Argentine Senator Defends Quarantines: ‘You Have Rights, But Not in a Pandemic’

Members of the Argentine Army serve stew on a street for residents of the Villa 1-11-14 shantytown during the lockdown imposed by the government against the spread of the new coronavirus, COVID-19, in Buenos Aires, on May 26, 2020. (Photo by JUAN MABROMATA / AFP) (Photo by JUAN MABROMATA/AFP via …

An Argentine senator defended his province’s governor from accusations of human rights violations against suspected coronavirus patients Tuesday by declaring, “you have rights, but not in a pandemic.”

José Mayans represents the northern inland province of Formosa, one of the nation’s poorest and most remote. A member of the pan-ideological Justicialist Party, once run by Juan Perón, he is now the Senate leader of a leftist coalition in Congress known as the “Front for All.” Mayans was reportedly responding to a bombshell investigation by a Formosa councilwoman last week that revealed officials forcing individuals into isolation centers against their will, including many who had not tested positive for Chinese coronavirus and some who had tested negative. The councilwoman behind the investigation, Gabriela Neme, was arrested while filming what she called “inhuman conditions” in those centers.

Argentina has documented 1.9 million cases of Chinese coronavirus as of Wednesday and 47,253 deaths, one of the highest rates of infection in the world without taking into consideration that rogue states like China and Russia have likely significantly undercounted their case rates.

Formosa province has been run by the same Justicialist governor, Gildo Insfrán, since 1995.

In remarks Tuesday, Mayans described the criticisms of Formosa’s quarantine measures as “disrespectful” and part of a greater “political campaign” by the Argentine right to disparage the poor handling of the pandemic by the socialist government of President Alberto Fernández.

“You have rights, but not in a pandemic. It is clear in the penal code that you can’t go around contaminating people,” Mayans said. “This is preventative isolation, it’s ten or 14 days until they test negative. It is a protective measure.”

Mayans went on to dismiss claims of human rights abuses and did not address the accusations that, by indiscriminately forcing individuals who had not tested positive to the virus to live in poorly managed facilities with confirmed coronavirus patients, the government was actually helping propagate the disease.

“Of course not,” Mayans said in response to accusations of human rights abuses. “There may be isolated cases regarding the reactions of some people who deny the disease and others who do not want to be in those centers.”

Opposition politicians rapidly dismissed Mayans’ comments as “an aberration” and joined a growing chorus of Argentines demanding an investigation into what the government is doing in Formosa, according to the Argentine outlet Infobae. The news agency noted that many decried that Formosa police arrested Neme during her investigation, rather than aid her in responding to alleged abuses. Some have called for the United Nations High Commissioner for Human Rights, Michelle Bachelet, to intervene.

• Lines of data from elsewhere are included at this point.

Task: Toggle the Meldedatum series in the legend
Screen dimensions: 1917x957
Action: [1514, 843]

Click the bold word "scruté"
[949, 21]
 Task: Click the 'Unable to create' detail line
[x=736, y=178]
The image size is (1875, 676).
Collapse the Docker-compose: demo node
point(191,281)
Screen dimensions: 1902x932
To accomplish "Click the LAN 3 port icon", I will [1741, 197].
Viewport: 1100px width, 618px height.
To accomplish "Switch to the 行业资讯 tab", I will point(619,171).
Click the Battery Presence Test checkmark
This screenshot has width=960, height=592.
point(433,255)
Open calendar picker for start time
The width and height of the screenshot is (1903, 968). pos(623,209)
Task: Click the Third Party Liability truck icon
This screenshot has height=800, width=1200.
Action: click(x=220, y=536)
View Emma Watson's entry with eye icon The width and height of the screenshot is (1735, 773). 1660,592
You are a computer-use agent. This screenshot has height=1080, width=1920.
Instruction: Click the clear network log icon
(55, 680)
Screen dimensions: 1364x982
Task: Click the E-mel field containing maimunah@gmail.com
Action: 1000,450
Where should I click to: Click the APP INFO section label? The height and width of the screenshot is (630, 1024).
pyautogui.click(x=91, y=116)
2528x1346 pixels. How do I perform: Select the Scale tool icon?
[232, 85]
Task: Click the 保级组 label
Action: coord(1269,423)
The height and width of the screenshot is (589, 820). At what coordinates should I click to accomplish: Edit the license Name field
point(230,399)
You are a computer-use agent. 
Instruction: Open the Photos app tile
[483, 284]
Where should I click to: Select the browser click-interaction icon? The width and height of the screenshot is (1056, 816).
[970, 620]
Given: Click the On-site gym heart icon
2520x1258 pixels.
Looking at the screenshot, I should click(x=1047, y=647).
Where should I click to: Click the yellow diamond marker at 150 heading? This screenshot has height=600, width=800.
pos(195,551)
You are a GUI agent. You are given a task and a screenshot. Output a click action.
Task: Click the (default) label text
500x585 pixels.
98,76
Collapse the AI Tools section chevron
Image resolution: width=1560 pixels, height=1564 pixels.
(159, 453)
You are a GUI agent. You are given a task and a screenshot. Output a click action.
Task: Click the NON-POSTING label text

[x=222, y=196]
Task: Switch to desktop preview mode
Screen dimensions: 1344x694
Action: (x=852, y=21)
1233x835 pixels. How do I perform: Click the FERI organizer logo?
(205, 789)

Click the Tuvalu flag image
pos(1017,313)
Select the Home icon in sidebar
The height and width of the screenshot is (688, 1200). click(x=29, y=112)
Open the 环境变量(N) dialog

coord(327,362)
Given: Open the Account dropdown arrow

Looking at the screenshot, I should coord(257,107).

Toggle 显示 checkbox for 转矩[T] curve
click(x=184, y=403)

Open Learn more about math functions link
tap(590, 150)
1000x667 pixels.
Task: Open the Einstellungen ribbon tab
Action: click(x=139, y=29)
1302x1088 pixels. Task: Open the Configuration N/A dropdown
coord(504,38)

In response to the outrage, Mayans tried to backtrack on his remarks on Wednesday.

“At no time did I say that there were no rights,” he insisted, according to Argentine newspaper Clarín. “Infected people must take care of themselves of the State has to provide a way to take care of them.”

Mayans claimed that his words were “distorted” by opportunistic opposition politicians.

Insfrán, the governor of Formosa, also took to social media on Wednesday to call human rights concerns in his state a “false campaign” against the entire state and vehemently denied any human rights abuses.

The scandal erupted last week after Neme, the councilwoman, began publishing videos from within Formosa’s quarantine facilities allegedly showing “inhuman conditions,” including the lack of isolation of confirmed coronavirus patients from suspected patients. Some of those detained against their will were people traveling into Formosa from out of state who had a documented negative coronavirus test, which was reportedly not enough to keep them from being isolated with confirmed patients.

Neme claimed that the patients share a bathroom and no social distancing measures were in place in the isolation facilities. She also noted that the dire situation had begun harming the mental health of the captives, but the government had provided no access to mental health care. “They give no psychological assistance to these people, who are in a state of uncertainty, panic, anguish, and terrible depression,” Neme accused.

Neme added that “the friends of those in power” were the only people in Formosa allowed to isolate at home if they believed they were exposed to the virus. Recovering from coronavirus at home, even for those without symptoms, “is not permitted.”

Opposition members in Buenos Aires formally requested a human rights investigation into the situation on Tuesday. At press time, President Fernández had yet to weigh in. The president has largely left anti-coronavirus measures up to the provinces. Only one region, the capital of Buenos Aires, has mandated the use of sanitary masks in public. That ordinance has become controversial, prompting several physical attacks on police officers for reminding locals to wear masks. At least two incidents of civilians attacking police after being told to wear masks have been documented in the capital, one in August and one in January.